Outsized Corporate Tax Giveaway Draws Concern, Criticism From Nonprofits and Advocacy Groups

On January 1, Florida’s corporate income tax (CIT) rate returned to 5.5 percent. The rate reset, which happens to come at a time when nonprofits, advocacy and faith-based groups, and others have been vocal about the need for corporations to pay their share, is expected to generate upwards of $1.2 billion annually in general revenue.

In fact, a group of 31 organizations from across the state, including Florida Policy Institute, Florida Conservation voters, SEIU Florida Public Services Union, and Florida Voices for Health, sent a letter to Governor Ron DeSantis urging him and state leaders to leave the CIT rate as is and reject further corporate tax cuts for the sake of crucial public services, noting that Floridians “need good-paying jobs, good schools, safe and affordable housing, reliable transportation infrastructure, clean water and energy, and a robust safety net.”

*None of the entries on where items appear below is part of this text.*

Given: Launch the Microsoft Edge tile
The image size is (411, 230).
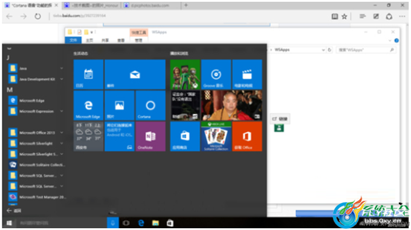Looking at the screenshot, I should coord(88,106).
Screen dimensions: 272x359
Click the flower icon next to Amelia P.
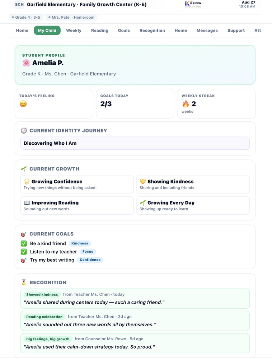click(x=26, y=63)
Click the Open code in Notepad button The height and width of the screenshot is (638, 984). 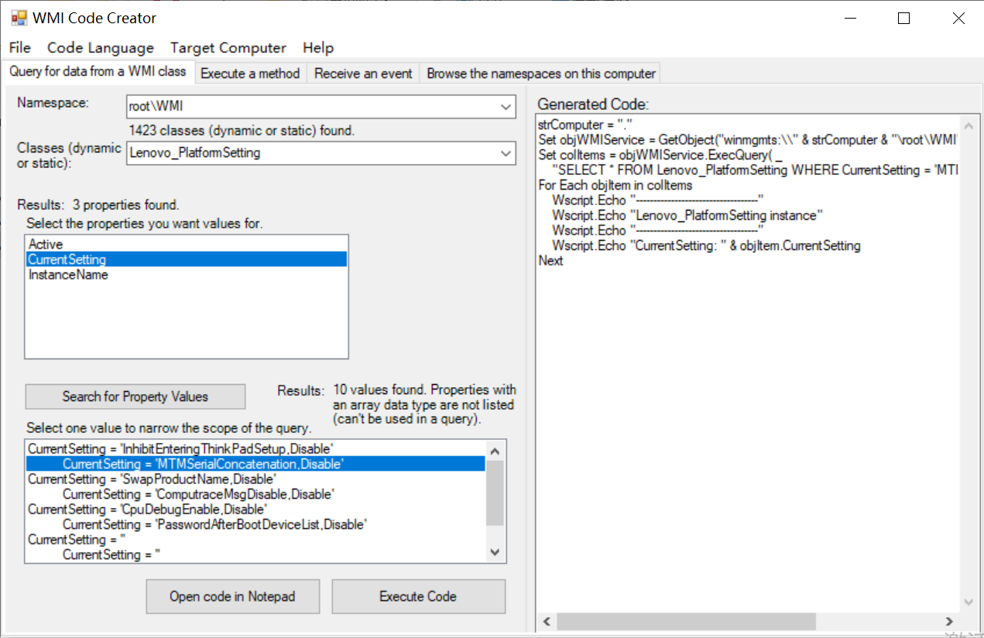pyautogui.click(x=232, y=596)
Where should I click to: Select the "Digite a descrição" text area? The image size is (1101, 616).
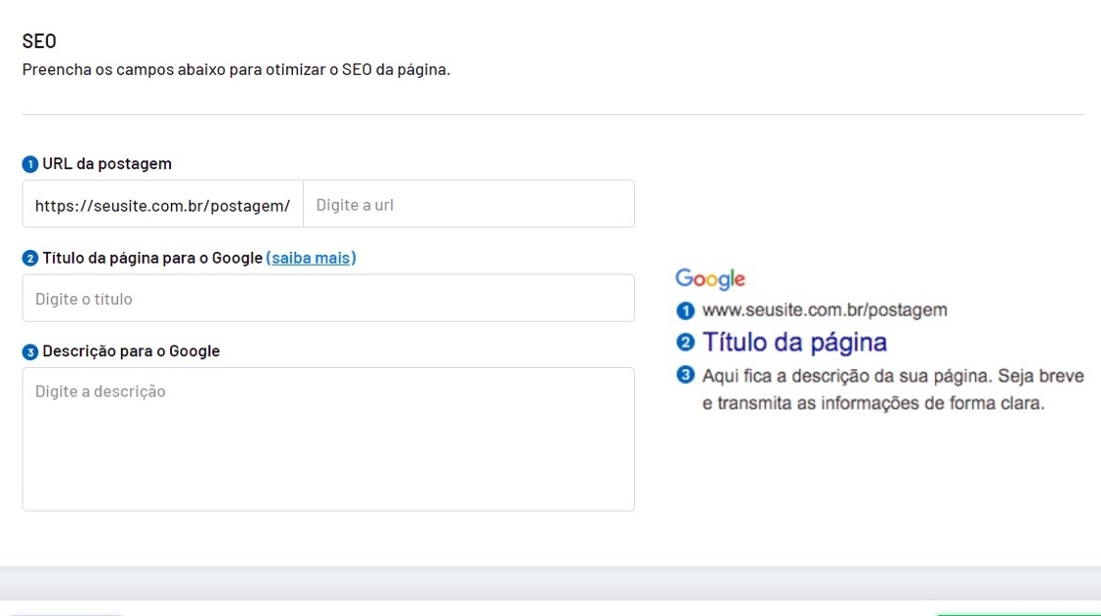click(327, 439)
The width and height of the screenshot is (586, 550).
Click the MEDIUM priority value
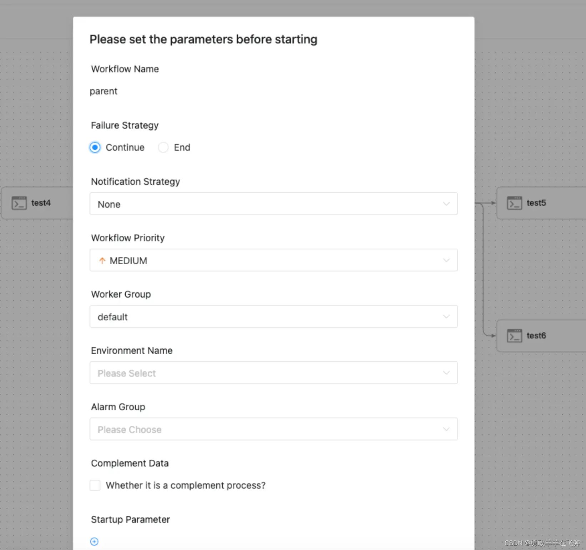[x=128, y=261]
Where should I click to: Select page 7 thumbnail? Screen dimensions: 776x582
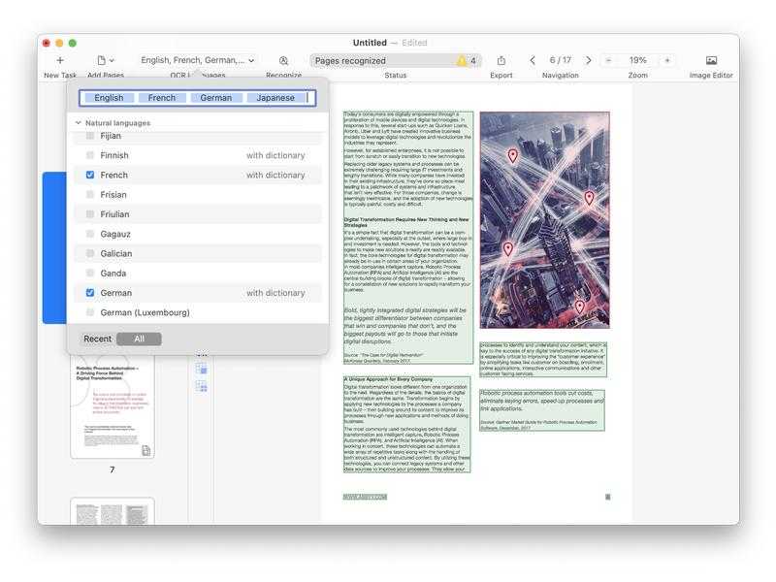click(x=113, y=407)
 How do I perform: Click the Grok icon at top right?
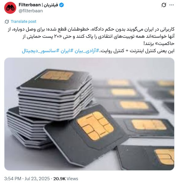[x=164, y=5]
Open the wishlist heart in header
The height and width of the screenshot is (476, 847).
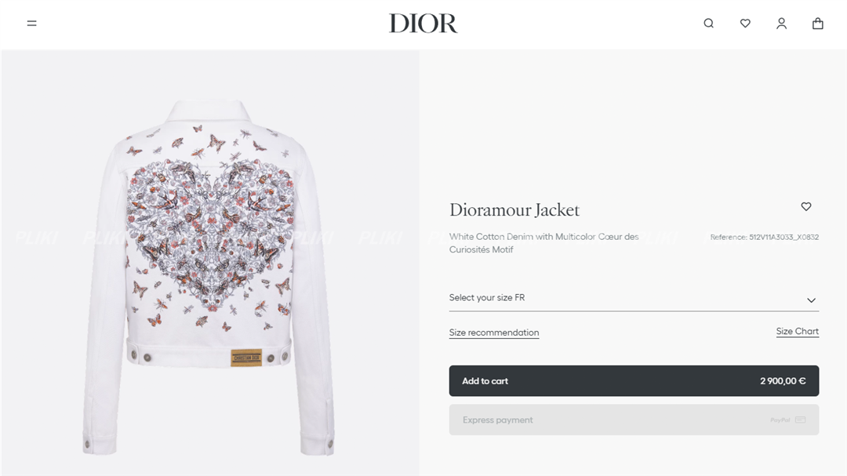click(745, 24)
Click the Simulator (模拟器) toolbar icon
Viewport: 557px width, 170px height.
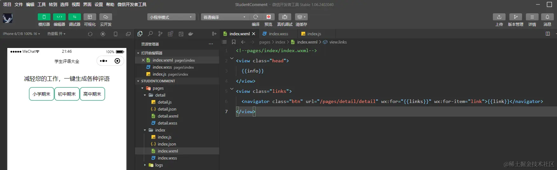(x=44, y=17)
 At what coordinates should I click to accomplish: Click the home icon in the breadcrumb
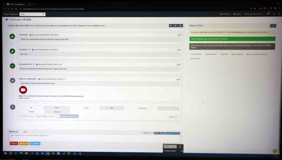[7, 20]
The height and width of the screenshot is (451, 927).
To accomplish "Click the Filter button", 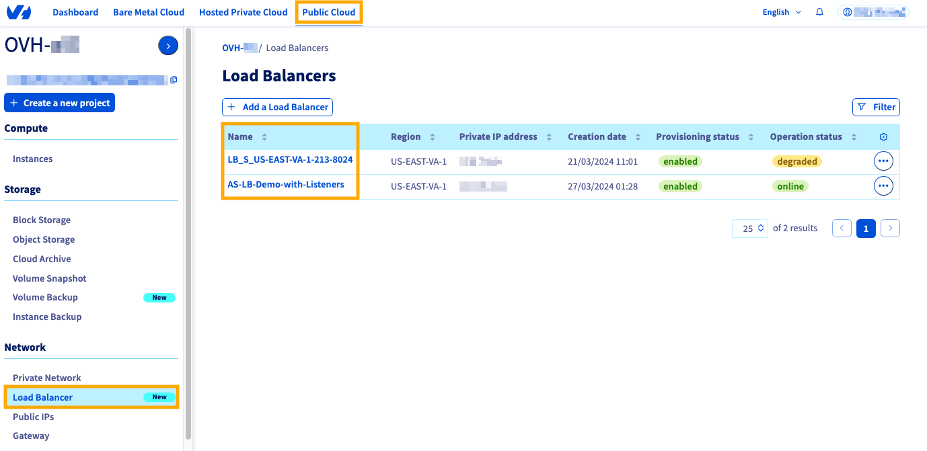I will 876,107.
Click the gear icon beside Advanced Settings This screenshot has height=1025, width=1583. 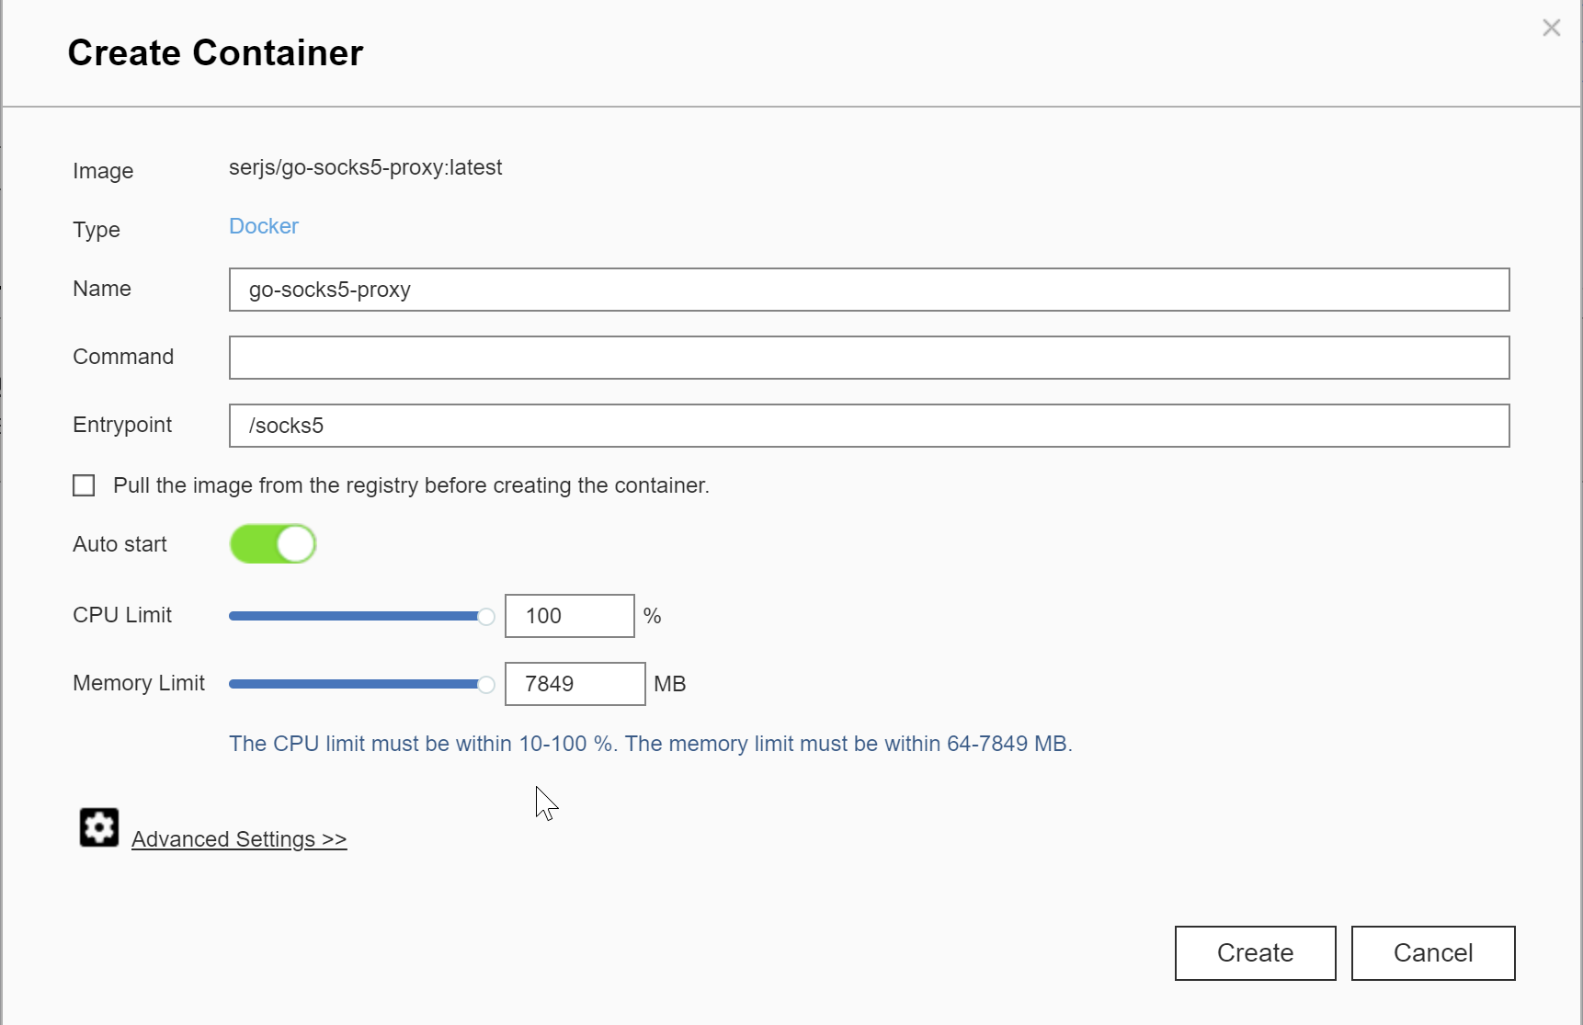click(x=99, y=827)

Decisions related to the CIT, like other tax policies, are spending decisions that directly impact how much revenue is available to finance the budget. Consequently, if policymakers choose to cut CITs, they will have to make up for the revenue loss by either raising taxes on working Floridians, who already shoulder the tax burden, or underinvesting in crucial programs and services that are already stretched thin. The CIT rate reset, as noted in the letter, is an opportunity to avoid these decisions.

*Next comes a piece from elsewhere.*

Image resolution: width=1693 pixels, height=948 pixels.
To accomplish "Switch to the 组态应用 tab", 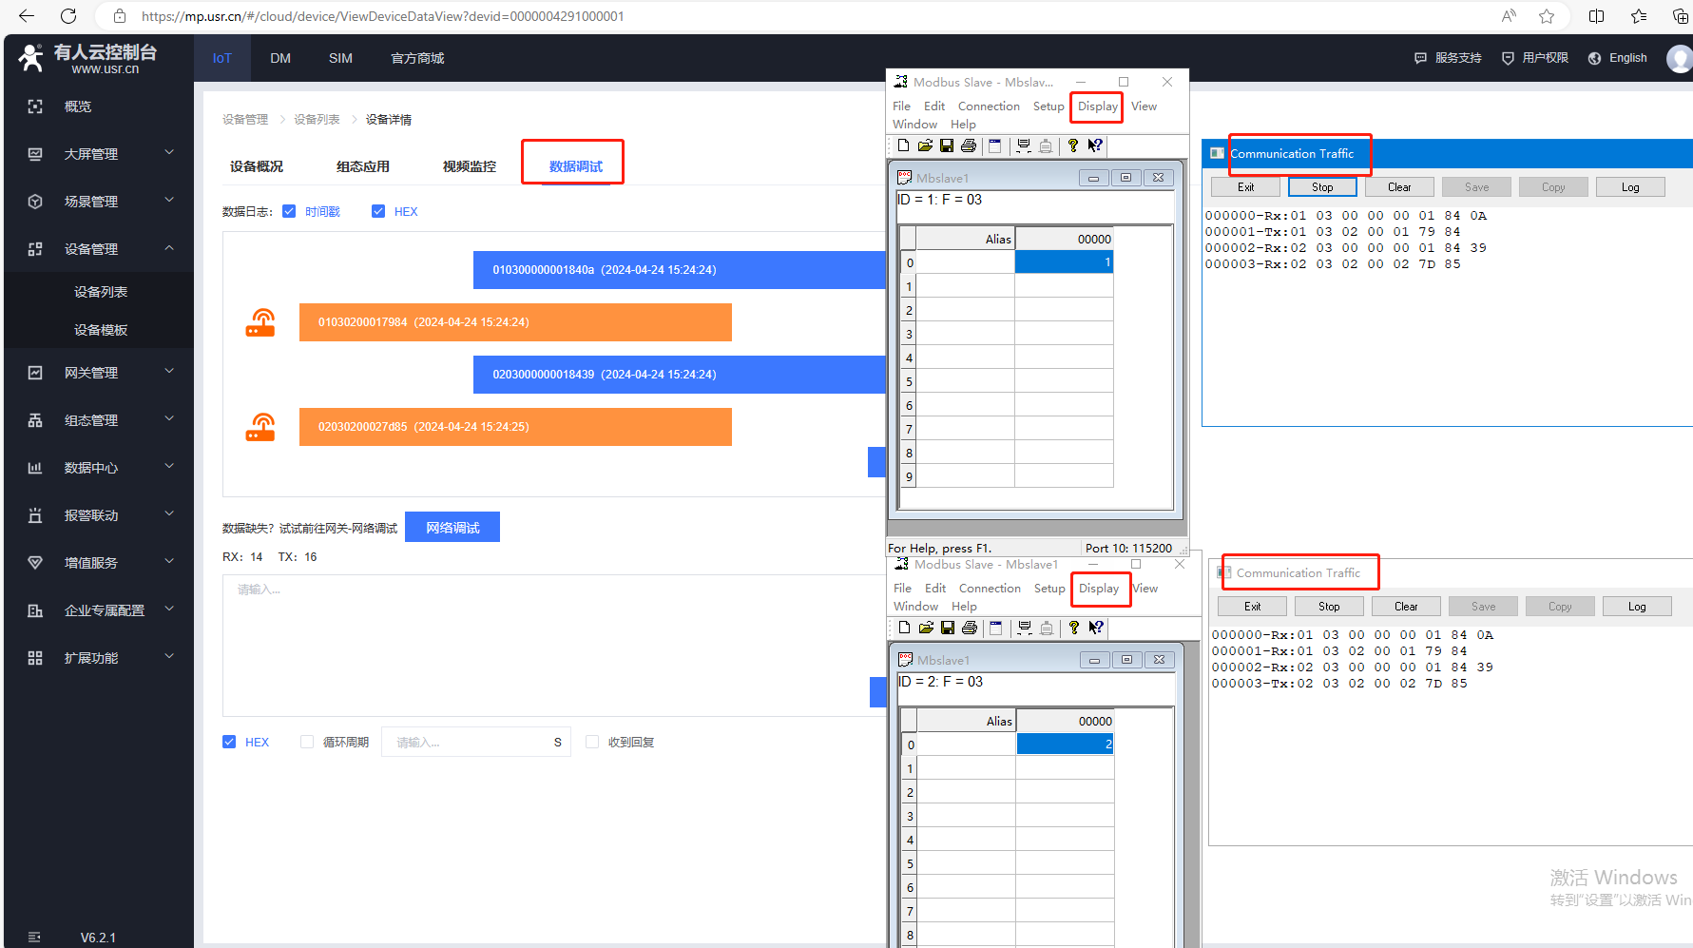I will (363, 166).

Legislation moving through the committee process, however, threatens to upend important revenue gains from the CIT reset. Senate Bill (SB) 1090 would amend the CIT code in relation to provisions that were passed in the Tax Cuts and Jobs Act of 2017, particularly around bonus depreciation, business interest expense deductions, and how businesses expense research and development expenditures. 

The original version of the bill already came with a hefty price tag: $2.8 billion through fiscal year 2026-27, with no guarantee that the state will recoup this lost revenue in the future. Then, in early February, the legislation was amended — right before it was taken up in its first committee — to provide the richest corporations doing business in Florida with an even larger tax break. The bill sponsor removed language that would have stopped the final $624 million payout under the automatic rate reduction and refund mechanism that sunsetted this year, bringing the cost of the legislation to a whopping $3.5 billion. 

Just last year, another important tax-code bill was amended in a similar manner as it moved through the committee process. Legislation modernizing enforcement of Florida’s online sales tax collection, which initially stipulated that all dollars generated would go directly into the general revenue fund, was amended so that new revenue would instead go to replenish the Unemployment Compensation Trust Fund, a move that turned it into yet another tax break for businesses and another missed opportunity for investing in Florida families. 

State leaders should look to tax code reforms that provide relief to Floridians with low and moderate incomes, not ones that allow corporations to avoid paying their share. Enacting legislation (HB 613/SB 234) to create the Working Floridians Tax Rebate set at 20 percent of the federal Earned Income Tax Credit would boost household income for 2.1 million Floridians and help jumpstart local economies.